Para manter viva a esperança de uma solução política, os ocidentais insistem que o primeiro passo é a definição das condições para um cessar-fogo em todas as frentes que opõem o regime aos rebeldes (a ofensiva internacional contra o Estado Islâmico é excluída) e para o envio de ajuda humanitária a todas as zonas cercadas.

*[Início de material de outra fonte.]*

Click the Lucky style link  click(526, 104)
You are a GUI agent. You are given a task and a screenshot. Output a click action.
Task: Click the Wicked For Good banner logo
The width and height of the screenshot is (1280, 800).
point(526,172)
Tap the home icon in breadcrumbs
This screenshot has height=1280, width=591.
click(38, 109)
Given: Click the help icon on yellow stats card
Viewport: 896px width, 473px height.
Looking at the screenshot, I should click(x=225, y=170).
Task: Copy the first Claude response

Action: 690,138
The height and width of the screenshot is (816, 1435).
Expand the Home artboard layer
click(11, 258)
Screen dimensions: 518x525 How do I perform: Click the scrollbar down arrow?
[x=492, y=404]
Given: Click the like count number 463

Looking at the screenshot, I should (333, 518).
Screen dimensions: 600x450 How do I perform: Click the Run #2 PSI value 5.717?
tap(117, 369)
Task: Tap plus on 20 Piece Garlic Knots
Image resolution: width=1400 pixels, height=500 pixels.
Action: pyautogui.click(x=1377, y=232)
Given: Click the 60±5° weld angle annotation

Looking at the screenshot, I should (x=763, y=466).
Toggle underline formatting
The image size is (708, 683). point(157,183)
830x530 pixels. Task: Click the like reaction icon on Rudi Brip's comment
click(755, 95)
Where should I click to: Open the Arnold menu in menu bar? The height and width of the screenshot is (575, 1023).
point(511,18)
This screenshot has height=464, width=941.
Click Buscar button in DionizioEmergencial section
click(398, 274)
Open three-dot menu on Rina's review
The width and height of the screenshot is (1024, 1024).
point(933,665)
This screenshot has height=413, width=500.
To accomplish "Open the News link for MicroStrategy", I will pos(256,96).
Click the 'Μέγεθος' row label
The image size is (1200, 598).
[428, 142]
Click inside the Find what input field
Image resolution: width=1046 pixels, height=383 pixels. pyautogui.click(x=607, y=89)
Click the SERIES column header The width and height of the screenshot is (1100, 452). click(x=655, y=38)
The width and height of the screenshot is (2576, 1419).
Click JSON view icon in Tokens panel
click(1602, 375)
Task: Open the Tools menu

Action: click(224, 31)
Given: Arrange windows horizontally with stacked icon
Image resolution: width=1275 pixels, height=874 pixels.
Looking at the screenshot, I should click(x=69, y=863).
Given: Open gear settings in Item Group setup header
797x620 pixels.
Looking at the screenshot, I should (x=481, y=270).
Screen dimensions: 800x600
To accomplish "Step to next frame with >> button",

“Queremos um cessar-fogo imediato”, disse à AFP um responsável do Departamento de Estado norte-americano, assegurando que Washington recusa liminarmente a ideia, que Moscovo não confirmou oficialmente, de adiar a trégua por três semanas – um interregno que, teme, seja suficiente para as forças pró-Assad conquistarem terreno decisivo, cercando Alepo e cortando o acesso dos rebeldes à fronteira com a Turquia. “Falar pelo simples facto de falar, ao mesmo tempo que se continua a bombardear, isso ninguém vai aceitar”, disse o secretário de Estado norte-americano, John Kerry, no avião a caminho de Munique.

O problema é que, ao contrário da Rússia, os Estados Unidos têm pouca margem de manobra para impor as suas condições – e Moscovo sabe disso. “Fizemos propostas de cessar-fogo que são muito concretas. Esperamos uma resposta americana antes de a apresentar ao ISGG”, afirmou o ministro dos Negócios Estrangeiros russo, Sergei Lavrov, à chegada à Alemanha, sem adiantar a partir de que data ou em que condições poderão os aviões que Moscovo tem na Síria ficar em terra – um diplomata russo adiantou à Reuters que o Kremlin não aceitará cessar os bombardeamentos sem a garantia de que a fronteira com a Turquia será selada de forma a quem nem armas nem combatentes se possam juntar às fileiras dos rebeldes entre os quais, lembram, está o braço sírio da Al-Qaeda.

Numa entrevista ao Washington Post, Kerry afirmou terça-feira que, se a reunião de Munique demonstrar que Putin “não está seriamente interessado” numa solução política, os EUA “têm de ter em consideração um plano B”. A afirmação levou a imprensa a especular que o fracasso das negociações forçará o Presidente Barack Obama a tomar a decisão, a que tem resistido até agora, de enviar armamento sofisticado aos rebeldes – o WP admitia a entrega de uma nova geração de mísseis antitanque TOW. Mas mesmo essa opção será dificultada pelos bombardeamentos russos contra as rotas que a CIA estava a usar actualmente para o seu pouco secreto programa de treino e armamento dos rebeldes, escreveu o New York Times.  

Com Putin a colher os frutos da arriscada aposta que fez no Outono – quando as forças de Assad estavam pareciam prestes a perder terreno vital no Oeste da Síria –, cresce a irritação dos aliados com Washington e alguns sugerem mesmo que poderão não esperar pela liderança americana para intervir. A Arábia Saudita sugeriu que poderia enviar tropas para a Síria, no quadro das operações contra o Estado Islâmico, e a Turquia não exclui intervir para impedir a aproximação das forças de Assad junto à sua fronteira. Mas às dúvidas sobre o apoio e a capacidade que uns e outros teriam para avançar juntou-se nesta quinta-feira o aviso do primeiro-ministro russo sobre o risco de uma “nova guerra mundial” com epicentro na Síria. “As ofensivas terrestres tendem a tornar as guerras permanentes”, lembrou Dmitri Medvedev numa entrevista ao diário económico alemão Handelsblatt, em que aconselhou os “americanos e os seus parceiros árabes a pensar cuidadosamente” antes de agirem.

Os analistas dividem-se sobre quanto tempo estará Putin disposto a prosseguir a ofensiva aérea e que objectivos exactos quer alcançar, mas mesmo em Washington se admite que a sua estratégia está, pelo menos para já, a dar frutos. “As intervenções russas [na Síria e na Ucrânia] demonstram a melhoria das capacidades militares russas e a confiança do Kremlin a usá-las”, disse James Clapper, o patrão das secretas norte-americanas numa audição, terça-feira, no Senado.